The originals of the grim but rather daintily coloured marching men survive in the Musée du Louvre in Paris. There may have been some chagrin in London over this: Susa was first excavated in the mid-19th century by the English geologist and explorer William Loftus, but he had moved on to other sites before more exciting discoveries were made by the French archaeologist Marcel Dieulafoy. The frieze panels were shipped back as crates of bricks and reconstructed in Paris, and soon afterwards the V&A commissioned the eight casts.
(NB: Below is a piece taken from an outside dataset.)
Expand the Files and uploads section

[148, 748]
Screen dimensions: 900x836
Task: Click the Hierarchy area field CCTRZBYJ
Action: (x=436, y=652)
The V&A had been collecting Iranian art since its founding but also regarded casts of antiquities as invaluable educational tools.
“We know they had arrived in London by 1891, but we have no record of them being exhibited,” says Melanie Vandenbrouck, curator of sculpture at the V&A. “It may simply be that the galleries were full and there was no room for such large objects. It could be that they were displayed at some point not in our records, but they certainly haven’t been seen in a lifetime.”
The quality is superb, says Mariam Sonntag, the conservator who has been gently cleaning the grime of more than a century and touching in paint chips suffered in many moves between stores. They have needed delicate handling. Each is the size of a large door and heavy; from the front they look solid and sturdy but the back reveals the fragile shell of plaster supported by a wooden skeleton that she has had to reinforce in places.
Visitors will be able to judge their quality beside one of the original panels coming from the Louvre, among many international loans to an exhibition celebrating 5,000 years of culture, art and history, the most comprehensive on Iran organised in the UK in almost a century.
John Curtis, head of the Iran Heritage Foundation, former keeper of the Middle East Department at the British Museum and curator of the V&A show, says that a consciousness of this rich and ancient history remains palpable in Iran to this day. However, little remains of the Palace of Darius, which once covered 250 acres but has been eroded over centuries and damaged by 20th-century development and conflict. “Mud brick crumbles very quickly when exposed, and now you’d hardly even recognise it as a hillock in the landscape,” Curtis says.
Remarkably, the record survives of exactly who commissioned and built the friezes. Darius the Great, Persian king of the vast Achaemenid Empire, left a vainglorious inscription about his “very excellent” palace, recording the woodworkers and stone carvers, the goldsmiths and brick makers. “The men who wrought the baked brick, those were Babylonians. The men who adorned the wall, those were Medes and Egyptians.”
Vandenbrouck hopes to save the panels from vanishing back into a dark store when the exhibition ends in September. “It’s tricky, space is always a problem here—but I’m working on it.”
• Epic Iran, Victoria and Albert Museum, London, 29 May-12 September
UPDATE: This article was updated from an earlier print version, published in January 2021.